5. Die familienrechtliche Mitbenützungs-möglichkeit eines Hauses beseitigt nicht schon per se das dringende Wohnbedürfnis des Ehegatten (9 Ob 90/08t; Deixler‑Hübner in Gitschthaler/Höllwerth, EuPR § 82 EheG Rz 32). Zu Recht räumt der Antragsgegner daher ein, dass die gefährdete Partei nicht auf ihre derzeitige Unterkunft im Haus ihrer Eltern verwiesen werden kann. Es ist auch nicht strittig, dass mit dem durch sein Verhalten veranlassten Auszug der Antragstellerin gemeinsam mit den vier Kindern aus der Ehewohnung eine erhebliche Verschlechterung der Wohnsituation für die Kinder verbunden ist. Die Verfügbarkeit der vom Antragsgegner angebotenen Ersatzwohnung ist nach den Verfahrensergebnissen aber keineswegs gesichert.
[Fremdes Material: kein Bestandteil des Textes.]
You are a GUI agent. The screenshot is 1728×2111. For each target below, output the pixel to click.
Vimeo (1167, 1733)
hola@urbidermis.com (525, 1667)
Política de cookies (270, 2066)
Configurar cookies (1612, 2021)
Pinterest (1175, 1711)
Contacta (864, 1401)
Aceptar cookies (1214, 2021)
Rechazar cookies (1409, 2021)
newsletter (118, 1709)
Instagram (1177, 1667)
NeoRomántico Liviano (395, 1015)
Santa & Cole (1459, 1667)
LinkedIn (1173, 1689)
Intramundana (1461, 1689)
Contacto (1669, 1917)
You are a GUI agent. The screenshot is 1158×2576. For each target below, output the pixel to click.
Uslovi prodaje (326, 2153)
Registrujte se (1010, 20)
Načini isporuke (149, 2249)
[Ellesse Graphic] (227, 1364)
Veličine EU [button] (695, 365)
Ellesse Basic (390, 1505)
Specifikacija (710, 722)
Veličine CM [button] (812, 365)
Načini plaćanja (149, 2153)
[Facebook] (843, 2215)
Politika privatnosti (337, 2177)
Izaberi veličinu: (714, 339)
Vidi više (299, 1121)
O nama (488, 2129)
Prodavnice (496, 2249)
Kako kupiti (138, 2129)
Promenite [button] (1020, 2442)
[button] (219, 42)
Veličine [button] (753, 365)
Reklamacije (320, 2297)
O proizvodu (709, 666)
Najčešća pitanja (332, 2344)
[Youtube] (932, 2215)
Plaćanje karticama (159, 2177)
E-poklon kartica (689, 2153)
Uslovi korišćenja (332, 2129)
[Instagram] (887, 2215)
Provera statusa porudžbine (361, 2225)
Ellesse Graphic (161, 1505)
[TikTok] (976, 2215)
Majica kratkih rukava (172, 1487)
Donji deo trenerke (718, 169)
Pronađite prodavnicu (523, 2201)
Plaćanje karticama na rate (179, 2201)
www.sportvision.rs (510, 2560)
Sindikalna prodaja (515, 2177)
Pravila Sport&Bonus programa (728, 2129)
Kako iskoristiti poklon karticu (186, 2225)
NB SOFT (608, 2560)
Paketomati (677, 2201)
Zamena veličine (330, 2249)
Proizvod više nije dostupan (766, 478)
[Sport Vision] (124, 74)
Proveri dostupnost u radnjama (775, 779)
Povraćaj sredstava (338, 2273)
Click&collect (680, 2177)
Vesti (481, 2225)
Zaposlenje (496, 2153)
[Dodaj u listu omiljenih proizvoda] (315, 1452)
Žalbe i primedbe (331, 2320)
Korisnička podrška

Nach den Feststellungen sind die im Haus der Eltern des Gegners der gefährdeten Partei gelegenen Wohnungen vermietet und die Mietverhältnisse „in Auflösung begriffen“. Einen zwischenzeitig erfolgten Auszug der Mieter und damit die tatsächliche Verfügbarkeit dieser Wohnmöglichkeit für die Antragstellerin wird auch im Revisionrekurs nicht geltend gemacht. Schon deshalb ist die Ansicht der Vorinstanzen, die die Zugehörigkeit der vormaligen Ehewohnung zur Aufteilungsmasse als bescheinigt erachteten, nicht zu beanstanden. Darauf, ob eine Gleichwertigkeit (vgl dazu RIS‑Justiz RS0006012) der Ersatzwohnung vorliegt, wie der Revisionsrekurswerber ungeachtet des Umstands geltend macht, dass sein Angebot unter der Bedingung einer Gegenverrechnung mit allfälligen Ausgleichszahlungsansprüchen aus der nachehelichen Aufteilung steht, kommt es daher nicht mehr an.

6. Indem er auf die Abweisung seines Antrags auf Wiedereröffnung des Verfahrens Bezug nimmt, macht der Antragsgegner einen Mangel des Verfahrens erster Instanz geltend, den bereits das Rekursgericht verneint hat. Vom Gericht zweiter Instanz verneinte Verfahrensmängel können aber im Revisionsrekurs nicht mehr geltend gemacht werden (RIS‑Justiz RS0042963 [T49]). Sein Verweis auf das Vorbringen im Rekurs ist unbeachtlich (RIS‑Justiz RS0043616 [T13, T16]).

7. Mangels Relevierung erheblicher Rechtsfragen im Sinne des § 528 Abs 1 ZPO ist der außerordentliche Revisionsrekurs daher zurückzuweisen.